KANSAS CITY -- Sprint's new Accelerator in Kansas City, Missouri, is not your typical telco endeavor.
For one thing, the idea for it was formed in March of last year and approved by Sprint Corp. (NYSE: S) higher-ups in May. A partner was secured in August. Ground was broken in October, and it opened its doors on New Year's Eve. That's not telco time. It's startup time, says Kevin McGinnis, VP of Sprint's Pinsight Media+ by day and head of the Accelerator by nights and weekends.
That's exactly the mindset Sprint wants to promote in its new Accelerator. That's also why the lab was opened in downtown Kansas City, away from Sprint's suburban headquarters, in the much hipper Crossroads art district. Light Reading checked out the new digs this week, before the doors officially open in March. Click on the image below to see inside.

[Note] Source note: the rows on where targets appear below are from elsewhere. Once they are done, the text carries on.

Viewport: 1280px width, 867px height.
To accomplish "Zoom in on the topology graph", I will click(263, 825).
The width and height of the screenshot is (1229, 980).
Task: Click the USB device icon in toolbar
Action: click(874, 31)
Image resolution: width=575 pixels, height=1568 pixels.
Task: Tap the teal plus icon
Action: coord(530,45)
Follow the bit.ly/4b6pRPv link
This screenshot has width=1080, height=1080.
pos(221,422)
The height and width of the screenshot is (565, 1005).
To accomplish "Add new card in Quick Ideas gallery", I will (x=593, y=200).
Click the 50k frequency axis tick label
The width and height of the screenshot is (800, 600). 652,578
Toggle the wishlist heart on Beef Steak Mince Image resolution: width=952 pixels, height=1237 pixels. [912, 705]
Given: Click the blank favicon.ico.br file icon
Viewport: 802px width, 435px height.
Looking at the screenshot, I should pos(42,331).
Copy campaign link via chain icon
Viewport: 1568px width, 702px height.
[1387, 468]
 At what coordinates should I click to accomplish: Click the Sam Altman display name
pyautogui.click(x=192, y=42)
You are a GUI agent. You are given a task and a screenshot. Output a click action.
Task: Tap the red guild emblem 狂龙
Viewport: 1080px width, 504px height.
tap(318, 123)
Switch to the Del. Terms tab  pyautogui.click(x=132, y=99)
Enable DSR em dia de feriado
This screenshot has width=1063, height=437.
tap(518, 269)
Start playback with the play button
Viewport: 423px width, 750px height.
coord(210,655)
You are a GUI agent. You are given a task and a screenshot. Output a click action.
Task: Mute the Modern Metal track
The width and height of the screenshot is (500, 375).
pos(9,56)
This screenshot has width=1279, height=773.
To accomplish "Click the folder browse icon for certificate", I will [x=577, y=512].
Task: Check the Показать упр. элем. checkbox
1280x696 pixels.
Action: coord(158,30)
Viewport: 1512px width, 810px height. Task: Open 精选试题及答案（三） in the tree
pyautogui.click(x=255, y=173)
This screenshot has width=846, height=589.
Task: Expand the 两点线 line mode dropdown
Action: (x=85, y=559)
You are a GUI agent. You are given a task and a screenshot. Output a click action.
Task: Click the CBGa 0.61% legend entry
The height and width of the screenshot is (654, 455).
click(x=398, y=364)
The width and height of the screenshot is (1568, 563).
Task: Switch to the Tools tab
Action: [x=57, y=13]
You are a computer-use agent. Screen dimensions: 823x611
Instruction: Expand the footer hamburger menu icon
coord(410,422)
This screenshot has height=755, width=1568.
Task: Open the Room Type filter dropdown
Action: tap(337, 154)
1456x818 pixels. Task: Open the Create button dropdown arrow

Like most of the wireless operators, Sprint has actually had a developer program in place for 12 years and has been working on exposing its application programming interfaces (APIs) for nearly as long. But the Accelerator is Sprint's first large-scale move to put its money where its mouth is. The wireless operator is doing things differently than its larger competitors, too.
McGinnis says that, unlike Verizon Wireless , which treats its Innovation Labs like internal R&D facilities, or AT&T Inc. (NYSE: T), which he says is more open, but on an invite-only basis, Sprint wants to be truly open -- to any startup and any idea, whether enterprise or consumer. (See AT&T Opens New Innovation Labs and Photos: Inside Verizon's Developer Playground.)
Healthcare in focus
The carrier is actually narrowing it down much more than that. The Sprint Accelerator was built in partnership with TechStars, an entrepreneurial organization that provides mentorship and VC funding to startups across the country and in London. It runs its own accelerator programs, as well as partners with companies including Disney, Barclays, Sprint, and others for accelerators with a unique focus, like cloud, connected devices, or education. Its collaboration with Sprint is homing in on healthcare, a vertical in which Kansas City is well entrenched as the home to companies such as Cerner and KU Medical Center.
During the open application period that ended on January 6, startups across the globe pitched their health-care related apps, services, and products. Sprint plans to pick 10 finalists to move to KC for 90 days and execute their visions with the support of Sprint, TechStars, and their many local partners. In return, TechStars gets a six percent stake in their company, and Sprint will offer a convertible note to fund the company.
The goal for Sprint is to bring innovative new services to its healthcare practice, which McGinnis said currently under-indexes, compared to AT&T and Verizon. It also wants to find new partners ultimately or, he admitted, find attractive companies to acquire, seeing that new Sprint owner and SoftBank Corp. CEO Masayoshi Son has a predilection for M&A. (See AT&T Opens Up on Health and Report: SoftBank Preps $19B Bid for T-Mobile.)
"At the Accelerator, if we don't end up doing business with [the startups], Sprint won't be upset," McGinnis said, adding that it's more likely than not that Sprint will work with the startups in some capacity.
Sprint's other hope is to convince these innovative new companies to stay in Kansas City once their 90 days are up, thus building the entrepreneurial community in the city. (However, whether Sprint's headquarters stay in KC is another story entirely -- see Sprint: Heading to California?)
An even loftier goal at which McGinnis is aiming is to change the culture at Sprint by exposing it to risk-taking and operating without a safety net. Indeed, this is the message that Son has pushed on his new employees, even yelling at top-level executives when he's seen things he doesn't like. (See SoftBank's Son Keeps Sprint on Short Leash.)
The carrier certainly does have its hands full in trying to build out its patchwork Spark network, to complete Network Vision, to keep customers from straying, and to weigh a merger with T-Mobile US Inc. Despite these formidable challenges, the Sprint Accelerator is its biggest indication that it's not giving up on innovation in the meantime.
"We want to expand this nationally, but we are focused on natural, organic growth," McGinnis said. "We want to show how you operate as an entrepreneur. We want to change the DNA at Sprint."